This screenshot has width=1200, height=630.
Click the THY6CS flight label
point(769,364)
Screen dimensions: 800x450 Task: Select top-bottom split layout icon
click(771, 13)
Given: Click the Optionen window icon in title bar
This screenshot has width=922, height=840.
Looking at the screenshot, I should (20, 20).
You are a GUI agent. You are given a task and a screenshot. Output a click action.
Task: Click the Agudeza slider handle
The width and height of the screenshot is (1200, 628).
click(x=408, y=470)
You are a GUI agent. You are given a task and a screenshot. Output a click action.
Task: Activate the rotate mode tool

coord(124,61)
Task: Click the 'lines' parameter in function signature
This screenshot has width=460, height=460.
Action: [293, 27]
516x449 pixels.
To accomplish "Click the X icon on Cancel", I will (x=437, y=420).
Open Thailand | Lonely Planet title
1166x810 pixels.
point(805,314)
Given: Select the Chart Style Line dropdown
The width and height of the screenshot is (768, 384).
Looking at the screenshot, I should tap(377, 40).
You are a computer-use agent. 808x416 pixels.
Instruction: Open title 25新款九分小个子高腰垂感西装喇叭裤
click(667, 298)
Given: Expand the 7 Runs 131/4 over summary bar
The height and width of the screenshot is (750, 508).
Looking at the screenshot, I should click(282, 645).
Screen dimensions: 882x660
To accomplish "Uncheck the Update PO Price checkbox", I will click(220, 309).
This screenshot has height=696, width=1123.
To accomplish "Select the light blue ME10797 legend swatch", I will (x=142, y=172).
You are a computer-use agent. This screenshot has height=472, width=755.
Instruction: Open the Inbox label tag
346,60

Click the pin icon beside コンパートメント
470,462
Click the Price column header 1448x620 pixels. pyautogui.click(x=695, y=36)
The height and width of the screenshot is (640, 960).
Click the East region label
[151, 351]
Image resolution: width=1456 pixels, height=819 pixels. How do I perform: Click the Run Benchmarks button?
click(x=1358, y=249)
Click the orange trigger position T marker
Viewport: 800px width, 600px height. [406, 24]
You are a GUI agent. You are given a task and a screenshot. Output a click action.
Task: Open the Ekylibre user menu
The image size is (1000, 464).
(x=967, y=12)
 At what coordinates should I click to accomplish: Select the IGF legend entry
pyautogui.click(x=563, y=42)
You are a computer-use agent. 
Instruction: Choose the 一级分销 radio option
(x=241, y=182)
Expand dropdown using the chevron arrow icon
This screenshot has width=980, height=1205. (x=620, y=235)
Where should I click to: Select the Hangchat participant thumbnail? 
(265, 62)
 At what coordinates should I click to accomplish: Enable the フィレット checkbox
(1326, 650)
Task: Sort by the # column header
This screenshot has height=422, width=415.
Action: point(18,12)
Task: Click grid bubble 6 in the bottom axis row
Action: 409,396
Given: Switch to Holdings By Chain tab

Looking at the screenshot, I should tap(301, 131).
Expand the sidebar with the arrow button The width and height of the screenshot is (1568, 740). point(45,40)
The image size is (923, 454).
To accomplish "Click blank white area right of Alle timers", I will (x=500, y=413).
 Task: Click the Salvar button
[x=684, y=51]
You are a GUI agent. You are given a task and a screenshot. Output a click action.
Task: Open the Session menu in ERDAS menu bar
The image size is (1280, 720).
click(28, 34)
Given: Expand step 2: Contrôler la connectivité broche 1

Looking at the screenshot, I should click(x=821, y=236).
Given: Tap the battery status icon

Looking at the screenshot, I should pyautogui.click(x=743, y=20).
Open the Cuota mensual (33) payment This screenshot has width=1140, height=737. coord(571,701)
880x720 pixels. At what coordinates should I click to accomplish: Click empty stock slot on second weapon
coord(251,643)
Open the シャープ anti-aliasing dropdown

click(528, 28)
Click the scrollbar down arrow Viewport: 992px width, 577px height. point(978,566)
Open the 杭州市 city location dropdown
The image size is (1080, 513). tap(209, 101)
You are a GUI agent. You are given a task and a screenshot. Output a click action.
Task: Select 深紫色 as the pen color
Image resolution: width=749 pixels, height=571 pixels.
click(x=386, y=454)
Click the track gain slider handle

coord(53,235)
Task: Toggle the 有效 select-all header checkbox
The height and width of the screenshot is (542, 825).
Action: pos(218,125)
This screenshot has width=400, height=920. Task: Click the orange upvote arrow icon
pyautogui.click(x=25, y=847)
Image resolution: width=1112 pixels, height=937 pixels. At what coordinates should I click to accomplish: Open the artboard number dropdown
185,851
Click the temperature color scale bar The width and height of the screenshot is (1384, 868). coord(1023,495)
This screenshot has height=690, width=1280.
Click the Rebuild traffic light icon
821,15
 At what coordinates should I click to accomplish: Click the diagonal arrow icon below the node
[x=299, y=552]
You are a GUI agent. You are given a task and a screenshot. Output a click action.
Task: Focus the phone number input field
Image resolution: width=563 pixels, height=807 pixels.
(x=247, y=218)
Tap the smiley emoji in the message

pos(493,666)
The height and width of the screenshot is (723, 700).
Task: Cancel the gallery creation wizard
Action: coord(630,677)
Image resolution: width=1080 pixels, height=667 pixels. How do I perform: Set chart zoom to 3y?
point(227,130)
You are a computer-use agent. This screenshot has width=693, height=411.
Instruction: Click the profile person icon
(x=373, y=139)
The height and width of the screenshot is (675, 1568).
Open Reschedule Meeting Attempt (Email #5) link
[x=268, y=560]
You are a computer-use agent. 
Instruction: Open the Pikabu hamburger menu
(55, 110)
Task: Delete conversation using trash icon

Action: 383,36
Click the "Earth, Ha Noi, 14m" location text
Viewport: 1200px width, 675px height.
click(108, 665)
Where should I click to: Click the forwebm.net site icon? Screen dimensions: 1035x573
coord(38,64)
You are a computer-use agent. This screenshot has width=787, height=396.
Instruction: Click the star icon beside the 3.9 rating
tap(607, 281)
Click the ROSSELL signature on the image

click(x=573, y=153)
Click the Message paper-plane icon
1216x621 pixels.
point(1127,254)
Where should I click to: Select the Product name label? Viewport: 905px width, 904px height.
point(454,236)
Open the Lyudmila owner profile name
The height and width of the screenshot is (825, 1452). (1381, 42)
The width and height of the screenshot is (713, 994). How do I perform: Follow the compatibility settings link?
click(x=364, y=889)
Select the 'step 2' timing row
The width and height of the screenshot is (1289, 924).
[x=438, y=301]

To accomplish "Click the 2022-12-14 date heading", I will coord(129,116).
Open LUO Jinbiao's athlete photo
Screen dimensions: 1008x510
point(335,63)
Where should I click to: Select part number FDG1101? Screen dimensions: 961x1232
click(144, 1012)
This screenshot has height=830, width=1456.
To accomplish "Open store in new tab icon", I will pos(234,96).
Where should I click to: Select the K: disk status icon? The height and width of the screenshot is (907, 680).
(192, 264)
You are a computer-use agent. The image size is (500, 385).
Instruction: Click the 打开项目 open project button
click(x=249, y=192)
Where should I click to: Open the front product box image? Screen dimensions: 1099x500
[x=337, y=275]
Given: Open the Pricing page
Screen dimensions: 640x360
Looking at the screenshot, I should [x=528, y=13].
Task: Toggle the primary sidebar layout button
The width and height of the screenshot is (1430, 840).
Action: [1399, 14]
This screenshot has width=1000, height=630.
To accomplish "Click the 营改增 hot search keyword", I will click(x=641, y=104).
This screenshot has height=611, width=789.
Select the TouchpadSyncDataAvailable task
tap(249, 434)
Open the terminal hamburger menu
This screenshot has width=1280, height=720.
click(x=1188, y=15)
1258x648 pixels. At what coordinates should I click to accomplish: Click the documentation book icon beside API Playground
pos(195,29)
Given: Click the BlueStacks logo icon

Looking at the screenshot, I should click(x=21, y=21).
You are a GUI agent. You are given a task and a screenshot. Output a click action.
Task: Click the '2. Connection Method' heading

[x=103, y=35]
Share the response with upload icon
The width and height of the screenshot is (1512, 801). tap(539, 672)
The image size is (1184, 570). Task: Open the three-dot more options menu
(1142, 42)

_ _ _

**EXERCISE BRIEF**
Write out again, exactly, the lines from the start of the entries up to and including the one with "Given: Click the Optionen". Nothing else belongs in the reply.

**ANSWER BOX**
This screenshot has width=1200, height=630.
Click the THY6CS flight label
point(769,364)
Screen dimensions: 800x450 Task: Select top-bottom split layout icon
click(771, 13)
Given: Click the Optionen window icon in title bar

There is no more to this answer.